WSOO
- Sault Ste. Marie, Michigan; United States;
- Frequency: 1230 kHz
- Branding: 1230 WSOO

Programming
- Format: Soft AC/talk
- Affiliations: ABC News Radio ESPN Radio Michigan Radio Network Detroit Red Wings Detroit Tigers Coast to Coast AM

Ownership
- Owner: Sovereign Communications
- Sister stations: AM: WKNW, WNBY FM: WMKD, WNBY-FM, WSUE, WYSS

History
- First air date: June 25, 1940
- Call sign meaning: The Soo

Technical information
- Licensing authority: FCC
- Facility ID: 20420
- Class: C
- Power: 1,000 watts

Links
- Public license information: Public file; LMS;
- Webcast: Listen live
- Website: 1230wsoo.com

= WSOO =

WSOO (1230 AM) is a radio station in Sault Ste. Marie, Michigan. The station airs a gold-based soft adult contemporary format during daytime hours, featuring music from the 1960s through the 2000s, and features paranormal talk programming in late night timeslots. WSOO has been owned and operated by Sovereign Communications since 2003, and is part of Sovereign's 7-station cluster in the Sault Ste. Marie and Newberry market (see Infobox).

Broadcasting since June 25, 1940, WSOO is the first radio station to broadcast in the Sault Ste. Marie, Michigan radio market, and was only preceded in the region by the now-closed Sault Ste. Marie, Ontario AM station CFYN (formerly CJIC.) The station was launched and owned by the Hiawathaland Broadcasting Company, who later shifted the station to a middle of the road format in the late 1960s, prior to selling the station to Patterson Communications (later the Miami County Broadcasting Company) in 1971, as owned by Richard E. Hunt, who also owned WCBY AM & -FM in Cheboygan and WPTW AM & -FM in his hometown of Piqua, Ohio. WSOO was purchased by Fabiano-Strickler Communications in 1981, who shifted to its current adult contemporary/talk format in 1989. The station was ultimately purchased by current owners Sovereign Communications in 2003.

Live sports coverage on WSOO includes Detroit Red Wings, Detroit Tigers, and Sault High Blue Devils games, as well as the regional high school sports talk show Coach's Corner, and annual coverage of the International 500 snowmobile race in Sault Ste. Marie. Syndicated talk programs include the late-night paranormal programs Ground Zero and Coast to Coast AM, while the station also airs the Sunday morning Baptist televangelist program Good News From The Good Book with Pastor Tim Rader, out of nearby Kinross, Michigan. The Handyman Show with Glenn Haege previously aired on WSOO on Sundays until Haege's passing in September 2017. As well, the station features hourly newsbreaks from ABC News Radio.
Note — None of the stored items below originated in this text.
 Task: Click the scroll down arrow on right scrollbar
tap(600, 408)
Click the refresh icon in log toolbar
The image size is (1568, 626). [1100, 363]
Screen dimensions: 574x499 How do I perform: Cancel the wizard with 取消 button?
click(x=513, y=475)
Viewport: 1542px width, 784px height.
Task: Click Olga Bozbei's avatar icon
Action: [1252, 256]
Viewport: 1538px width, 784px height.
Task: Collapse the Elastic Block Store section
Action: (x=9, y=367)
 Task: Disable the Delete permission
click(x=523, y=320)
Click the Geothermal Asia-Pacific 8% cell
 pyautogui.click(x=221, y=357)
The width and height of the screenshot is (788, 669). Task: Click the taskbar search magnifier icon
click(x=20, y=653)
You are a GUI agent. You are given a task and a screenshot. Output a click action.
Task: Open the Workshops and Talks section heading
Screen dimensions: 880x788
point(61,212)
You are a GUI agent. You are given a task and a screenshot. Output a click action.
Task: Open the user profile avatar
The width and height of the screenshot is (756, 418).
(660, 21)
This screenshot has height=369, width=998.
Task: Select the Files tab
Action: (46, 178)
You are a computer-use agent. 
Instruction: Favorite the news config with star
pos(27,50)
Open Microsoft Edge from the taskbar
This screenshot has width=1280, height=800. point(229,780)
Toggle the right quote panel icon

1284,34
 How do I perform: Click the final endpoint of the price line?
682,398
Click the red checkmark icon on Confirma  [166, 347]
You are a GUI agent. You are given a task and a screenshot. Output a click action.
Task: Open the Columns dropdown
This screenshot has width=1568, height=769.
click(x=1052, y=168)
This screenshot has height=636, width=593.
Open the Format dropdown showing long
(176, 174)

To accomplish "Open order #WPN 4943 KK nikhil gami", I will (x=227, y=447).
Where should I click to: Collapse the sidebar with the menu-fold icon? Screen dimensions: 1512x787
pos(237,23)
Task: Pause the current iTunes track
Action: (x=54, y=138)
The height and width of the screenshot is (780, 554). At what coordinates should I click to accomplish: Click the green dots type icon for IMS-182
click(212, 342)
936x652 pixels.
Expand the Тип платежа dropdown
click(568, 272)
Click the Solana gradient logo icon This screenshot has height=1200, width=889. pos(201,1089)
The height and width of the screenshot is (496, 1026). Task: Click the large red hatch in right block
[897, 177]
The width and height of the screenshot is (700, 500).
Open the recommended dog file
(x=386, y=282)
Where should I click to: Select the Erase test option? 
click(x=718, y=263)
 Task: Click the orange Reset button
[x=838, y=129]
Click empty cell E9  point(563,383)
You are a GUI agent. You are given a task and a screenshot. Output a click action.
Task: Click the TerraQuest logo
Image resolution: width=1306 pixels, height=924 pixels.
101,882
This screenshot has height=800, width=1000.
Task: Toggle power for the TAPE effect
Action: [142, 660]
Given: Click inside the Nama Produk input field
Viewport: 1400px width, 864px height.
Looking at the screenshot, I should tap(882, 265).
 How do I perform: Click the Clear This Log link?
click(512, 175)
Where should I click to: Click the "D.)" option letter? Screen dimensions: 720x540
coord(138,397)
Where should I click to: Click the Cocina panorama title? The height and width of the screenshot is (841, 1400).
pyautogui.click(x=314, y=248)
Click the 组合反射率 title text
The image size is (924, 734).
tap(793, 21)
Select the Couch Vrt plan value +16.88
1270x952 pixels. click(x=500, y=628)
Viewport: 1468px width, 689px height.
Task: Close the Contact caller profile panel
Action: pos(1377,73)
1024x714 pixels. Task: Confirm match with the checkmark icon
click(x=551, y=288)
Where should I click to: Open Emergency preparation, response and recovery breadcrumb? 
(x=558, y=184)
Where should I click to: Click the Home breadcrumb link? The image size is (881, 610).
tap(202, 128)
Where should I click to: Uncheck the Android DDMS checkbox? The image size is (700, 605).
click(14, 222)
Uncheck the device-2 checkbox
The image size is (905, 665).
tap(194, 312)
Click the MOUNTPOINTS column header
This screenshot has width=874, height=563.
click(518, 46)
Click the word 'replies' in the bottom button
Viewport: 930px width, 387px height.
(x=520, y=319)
Local on-air personalities at WSOO include morning host Allan Gibbs, DJ/news anchor John Bell, sports anchor Mark SanAngelo, chief meteorologist Karl Bohnak, and Sault High Blue Devils play-by-play announcer & Coach's Corner host Dave Watson.

In February 2026, the Federal Communications Commission threatened to revoke WSOO and its sister station's licenses due to unpaid annual fees. According to the commission, Sovereign owes $37,250.51 in unpaid fees and has 60 days to respond.